The Challenges of Enabling Personalized Medicine

There are a number of policy and operational challenges that interfere with the public’s ability to gain the benefits of personalized medicine through health information technology (Pollack, 2010; Wade, 2010).  These include issues such as interoperability, inconsistent coding and language standards, problems in data sharing, weak feedback loops, privacy concerns, and ineffective reimbursement policies. 

Interoperability represents a major challenge because of the difficulty of integrating data from different sources.  If researchers and healthcare providers are not able to exchange information, it raises the cost of health care and makes it difficult to learn in real-time.  A considerable amount of medical information is collected, but too little of it is integrated or put into data bases that are usable for research or public health purposes. 

As our understanding of diseases becomes ever more stratified by their genomic signatures, even larger data sets will be needed to establish treatment protocols.  Patient data across geography and health care plans will need to be queried simultaneously.  This can only be achieved through large, federated pools of information that includes patient genomic data and their health histories.

Legitimate concerns over privacy and confidentiality complicate secondary use of health care information.  Even when data are aggregated and depersonalized, it is hard for researchers to gain access to information that helps them spot trends or gain insights into public health trends.

(Listing excerpted from a collection)
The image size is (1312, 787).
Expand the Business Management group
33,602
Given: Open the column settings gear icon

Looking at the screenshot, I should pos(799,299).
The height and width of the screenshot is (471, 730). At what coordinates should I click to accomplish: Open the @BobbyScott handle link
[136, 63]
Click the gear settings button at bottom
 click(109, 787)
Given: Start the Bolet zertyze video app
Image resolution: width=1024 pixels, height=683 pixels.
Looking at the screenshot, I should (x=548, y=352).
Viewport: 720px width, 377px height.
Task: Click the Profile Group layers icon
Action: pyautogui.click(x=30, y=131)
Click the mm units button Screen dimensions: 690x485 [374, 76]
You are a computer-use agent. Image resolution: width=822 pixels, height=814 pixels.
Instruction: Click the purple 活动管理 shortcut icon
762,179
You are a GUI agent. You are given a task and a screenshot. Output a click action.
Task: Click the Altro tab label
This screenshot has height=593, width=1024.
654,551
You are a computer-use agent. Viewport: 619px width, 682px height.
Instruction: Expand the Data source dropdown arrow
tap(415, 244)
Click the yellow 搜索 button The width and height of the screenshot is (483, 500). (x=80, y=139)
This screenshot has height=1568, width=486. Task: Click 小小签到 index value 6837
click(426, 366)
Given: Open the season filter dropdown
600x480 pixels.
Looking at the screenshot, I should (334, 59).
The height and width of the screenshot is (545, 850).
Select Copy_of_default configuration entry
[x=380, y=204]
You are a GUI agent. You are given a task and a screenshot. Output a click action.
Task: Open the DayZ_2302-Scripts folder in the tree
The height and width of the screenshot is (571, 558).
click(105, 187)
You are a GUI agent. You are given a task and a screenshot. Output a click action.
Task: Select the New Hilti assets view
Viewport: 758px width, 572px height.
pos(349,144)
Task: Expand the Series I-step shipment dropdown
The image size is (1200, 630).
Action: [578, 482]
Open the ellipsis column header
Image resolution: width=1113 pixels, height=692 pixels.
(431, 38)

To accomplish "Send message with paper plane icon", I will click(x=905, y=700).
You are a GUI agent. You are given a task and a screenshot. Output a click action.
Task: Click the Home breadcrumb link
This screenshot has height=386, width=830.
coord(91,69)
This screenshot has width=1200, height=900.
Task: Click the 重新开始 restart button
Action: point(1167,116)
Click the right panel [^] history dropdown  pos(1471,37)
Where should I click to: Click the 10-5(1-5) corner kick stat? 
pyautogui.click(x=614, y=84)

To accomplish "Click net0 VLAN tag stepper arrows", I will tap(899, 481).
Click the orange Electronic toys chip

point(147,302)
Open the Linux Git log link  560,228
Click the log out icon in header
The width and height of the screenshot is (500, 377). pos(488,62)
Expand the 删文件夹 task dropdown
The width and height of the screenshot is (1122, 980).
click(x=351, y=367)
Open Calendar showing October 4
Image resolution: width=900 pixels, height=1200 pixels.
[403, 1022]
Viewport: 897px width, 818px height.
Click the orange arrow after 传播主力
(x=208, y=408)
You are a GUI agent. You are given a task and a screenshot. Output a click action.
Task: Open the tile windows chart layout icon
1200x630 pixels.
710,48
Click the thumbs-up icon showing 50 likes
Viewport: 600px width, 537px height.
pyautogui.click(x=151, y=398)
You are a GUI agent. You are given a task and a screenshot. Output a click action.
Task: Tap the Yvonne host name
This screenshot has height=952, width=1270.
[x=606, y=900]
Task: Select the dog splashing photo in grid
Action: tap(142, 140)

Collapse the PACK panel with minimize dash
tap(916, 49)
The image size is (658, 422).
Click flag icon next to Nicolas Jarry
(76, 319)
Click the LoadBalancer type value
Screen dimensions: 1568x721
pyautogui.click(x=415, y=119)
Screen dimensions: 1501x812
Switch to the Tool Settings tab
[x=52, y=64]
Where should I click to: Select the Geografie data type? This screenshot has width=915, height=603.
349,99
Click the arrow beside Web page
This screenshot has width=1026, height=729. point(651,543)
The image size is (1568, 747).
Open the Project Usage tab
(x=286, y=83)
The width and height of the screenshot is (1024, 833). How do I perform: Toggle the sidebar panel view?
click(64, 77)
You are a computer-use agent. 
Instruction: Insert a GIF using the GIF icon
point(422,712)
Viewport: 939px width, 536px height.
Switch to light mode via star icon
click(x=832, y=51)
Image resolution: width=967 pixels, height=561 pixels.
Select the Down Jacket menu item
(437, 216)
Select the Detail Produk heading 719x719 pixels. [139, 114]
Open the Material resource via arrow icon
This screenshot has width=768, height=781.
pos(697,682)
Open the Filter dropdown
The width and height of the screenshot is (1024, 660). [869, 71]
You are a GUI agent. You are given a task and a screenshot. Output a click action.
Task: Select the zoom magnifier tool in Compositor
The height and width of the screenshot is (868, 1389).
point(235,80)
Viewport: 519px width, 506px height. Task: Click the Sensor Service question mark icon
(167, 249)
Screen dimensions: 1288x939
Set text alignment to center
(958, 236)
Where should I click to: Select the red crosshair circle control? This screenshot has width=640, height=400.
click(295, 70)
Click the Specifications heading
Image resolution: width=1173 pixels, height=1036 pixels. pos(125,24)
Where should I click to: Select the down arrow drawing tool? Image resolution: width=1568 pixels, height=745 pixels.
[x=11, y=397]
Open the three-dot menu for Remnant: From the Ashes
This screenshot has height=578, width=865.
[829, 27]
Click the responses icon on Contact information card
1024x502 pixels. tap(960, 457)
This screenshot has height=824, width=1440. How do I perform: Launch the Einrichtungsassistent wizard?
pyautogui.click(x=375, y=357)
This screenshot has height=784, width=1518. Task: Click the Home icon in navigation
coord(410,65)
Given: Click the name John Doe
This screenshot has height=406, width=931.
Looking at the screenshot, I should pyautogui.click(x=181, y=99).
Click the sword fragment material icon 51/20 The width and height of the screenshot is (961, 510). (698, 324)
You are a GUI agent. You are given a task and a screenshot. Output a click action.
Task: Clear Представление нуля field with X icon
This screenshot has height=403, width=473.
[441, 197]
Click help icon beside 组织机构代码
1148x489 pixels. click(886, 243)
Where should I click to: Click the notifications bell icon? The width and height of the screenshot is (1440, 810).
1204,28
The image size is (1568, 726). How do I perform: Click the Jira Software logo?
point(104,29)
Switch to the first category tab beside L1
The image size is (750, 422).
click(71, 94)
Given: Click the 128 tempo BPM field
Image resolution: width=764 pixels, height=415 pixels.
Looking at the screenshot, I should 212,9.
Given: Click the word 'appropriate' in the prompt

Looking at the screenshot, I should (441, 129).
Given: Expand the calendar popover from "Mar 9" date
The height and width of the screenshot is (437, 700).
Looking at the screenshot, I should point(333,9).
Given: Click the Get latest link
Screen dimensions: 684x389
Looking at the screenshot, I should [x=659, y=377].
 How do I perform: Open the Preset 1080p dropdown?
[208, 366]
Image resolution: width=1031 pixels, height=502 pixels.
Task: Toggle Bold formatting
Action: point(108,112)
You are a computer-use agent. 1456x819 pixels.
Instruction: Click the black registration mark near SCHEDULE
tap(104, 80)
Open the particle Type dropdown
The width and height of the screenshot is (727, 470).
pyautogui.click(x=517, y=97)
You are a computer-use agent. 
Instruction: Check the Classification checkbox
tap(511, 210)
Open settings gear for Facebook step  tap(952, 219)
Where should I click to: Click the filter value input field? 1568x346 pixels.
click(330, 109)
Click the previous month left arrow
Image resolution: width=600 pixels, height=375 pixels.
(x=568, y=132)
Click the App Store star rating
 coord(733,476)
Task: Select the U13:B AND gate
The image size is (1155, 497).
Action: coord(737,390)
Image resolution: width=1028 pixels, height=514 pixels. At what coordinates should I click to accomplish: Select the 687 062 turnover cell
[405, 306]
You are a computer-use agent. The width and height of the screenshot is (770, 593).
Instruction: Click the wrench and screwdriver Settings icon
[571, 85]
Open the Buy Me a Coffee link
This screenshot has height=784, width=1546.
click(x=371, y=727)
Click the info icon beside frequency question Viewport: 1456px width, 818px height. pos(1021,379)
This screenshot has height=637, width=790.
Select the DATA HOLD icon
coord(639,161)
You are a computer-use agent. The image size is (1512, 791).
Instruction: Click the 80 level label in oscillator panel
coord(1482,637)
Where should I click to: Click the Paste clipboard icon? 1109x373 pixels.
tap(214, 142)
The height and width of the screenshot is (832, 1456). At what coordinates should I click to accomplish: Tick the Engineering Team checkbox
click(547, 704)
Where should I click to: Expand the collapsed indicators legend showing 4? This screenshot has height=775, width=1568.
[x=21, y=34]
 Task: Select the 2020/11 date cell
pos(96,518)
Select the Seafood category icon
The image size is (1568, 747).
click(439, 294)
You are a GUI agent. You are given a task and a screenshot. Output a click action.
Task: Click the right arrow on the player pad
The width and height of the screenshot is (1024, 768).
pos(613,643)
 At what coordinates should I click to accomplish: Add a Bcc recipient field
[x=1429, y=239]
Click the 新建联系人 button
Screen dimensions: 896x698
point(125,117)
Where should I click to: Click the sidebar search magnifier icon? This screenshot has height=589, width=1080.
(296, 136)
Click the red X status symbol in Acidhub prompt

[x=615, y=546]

THE TASK
Write what follows the passage on the challenges of enabling personalized medicine, continuing it from its final sentence.

SOLVED PROBLEM
Regulatory processes will be strained by genomic discoveries.  There will be no way to conduct conventional clinical studies for every genetic signature as a unique diagnostic test.  One solution would be a statistical strength standard that must be demonstrated before genetics can be applied to medical decision-making.  Statistical strength could be determined through mining of federated data pools.  This mechanism could alleviate capacity constrains and costs associated with clinical studies and speed innovation to the marketplace.

There also are problems in terms of reimbursement policies.  Many programs are not well aligned with laudatory goals such as preventive medicine or positive health outcomes.  This mismatch makes it difficult to judge quality or build incentives for healthy outcomes.  We need to reward providers for good behavior and reduce incentives for wasteful or unnecessary treatment. 

Three Revolutions and How They Affect Health Care

The Medical Delivery Revolution:  New Actors and New Relationships

Health care is shifting from a hierarchical delivery system to one that features greater transparency, collaboration, and patient involvement.  For much of the 20th century, medicine was dominated by physicians with considerable professional autonomy, hospitals, the pharmaceutical industry, insurance companies, and government agencies that focused on the elderly, veterans, and the poor (Starr, 1984).

Now we are seeing a more empowered relationship between primary care doctors and their patients, and the emergence of customer-driven medicine that has expanded the range of non-traditional health care providers and placed more information-gathering responsibility on patients and their care-givers, such as children with elderly parents.  Businesses such as CVS and Wal-Mart have developed in-store treatment centers (Jones and Japsen, 2010).  Out-patient facilities have proliferated at a rapid rate.  Patients can order drugs through Internet sites.  Rather than rely only on doctors, consumers can get health information from the Internet, social networking sites, fellow patients, and chat rooms (Miller, 2010). 

Remote monitoring devices and mobile health applications allow people to monitor their own weight, blood pressure, pulse, and sugar levels, and send results electronically to health care providers.  Patients can store their medical records online and have access regardless of where they are in the United States or around the world.  Some get personalized feedback via email and reminders when they gain weight, have an uptick on their cholesterol levels, don’t take their medicine, or have high blood pressure (West, October, 2009).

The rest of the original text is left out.